Ahh, we need more women like the 'Tal. 

I personally can't believe that the two month salary thing is an inevitable rite of life... like prostate exams and deathbeds. It's ridiculous.


----------



## Leopold (Jun 19, 2002)

My quest for NWN begins at 11am.....

I meekly tell the boss I am off to lunch and smile, my hand flicks the oakley shades on my face as I smile smugly and walk out the back door. Noone is looking as I cooly stride toward the '95 Tbird w/ 4.6L V8 and open her up. I slide easily into the leather seats and fire up the engine, the roar of the unmuffled exhaust is music to my ears. I rev her once and flip on the radio, Brams "Dance of the Bumblebee" poors out as I drop the tranny into Reverse and pell out.

The sound of the violins competing each other like bumblebees mirrors my driving. I weave in and out as each chord on the strings is being strained, I swerve left and right exceeding the speed limit by 30+ as I dart in and out as a bumblebee would.

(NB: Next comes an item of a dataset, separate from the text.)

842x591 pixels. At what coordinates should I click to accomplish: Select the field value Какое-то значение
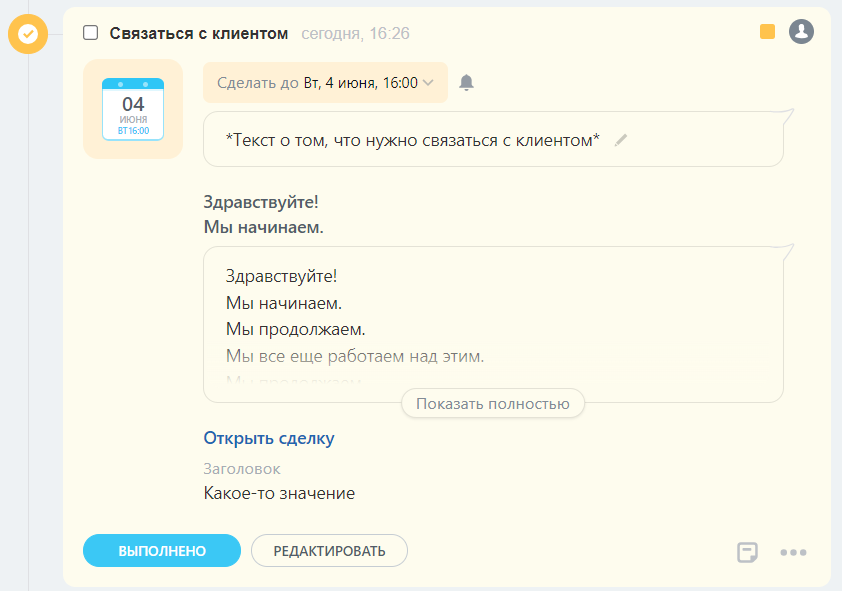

The music accelerates as does my car, dancing too and fro. Someone shows me that I am number 1 on their hand and I smile and return the compliment. I squeel and do a sliding Y turn Ronin-style into the parking lot, some kids look at me funny and parents move them away. I open the door to the smell of burnt Perellis and it's so sweet scent.

I sally ontoward the door of the mall, open it up and calmly, calculatingly move toward my objective: EB. I walk into the store and see my prey hidden behind the counter in it's small 8" box. A insipet fool asks me what I want and smiles. I picture taking an axe toward his arms and watching him flail around like a fountain squirting blood everywhere for asking me that silly question, but I grit my teeth and smile "I am here for NeverWinter Nights" I grind out.  He goes behind the counter and I follow him, stalking him like a lion would a wildebeast on the sarengheti. He reaches over to pick up my copy and says "Oh did you have it reserved?" I nearly lose my calm cool and want to bash his head in with a mallet and say "Yes i did it's under my name" and I tell him as my eye twitches as I see the ebony box sitting on the counter. He pulls it up and starts talking to me about customers while ringing me, up. I have to hold myself back from taking a stick of C4 and planting it on his torso and wanting to press the button to shower the store in body parts, he still holds my copy of NWN. I give him my CC, he smiles again, I smile back, hating him the whole time. How can he smile like me knowing what he has in his hands is rightfully mine?!?!? He rings me up, I sign my copy, having to stop myself from spearing his chubby hand with the pen as I snatch my copy of NWN from his clutches and walk off with my prey in my hands cackling the whole way shouting "MINE  MINE MINE!! ITS ALL MINE!""

I make it halfway out the door and the box calls to me "Open me up it says, come on you want to". Who am I to argue with it? I tear it open like a 4 yr old on christmas and discover it's golden contents:

4 CD's
1 Cloth Map
1 Huge manual.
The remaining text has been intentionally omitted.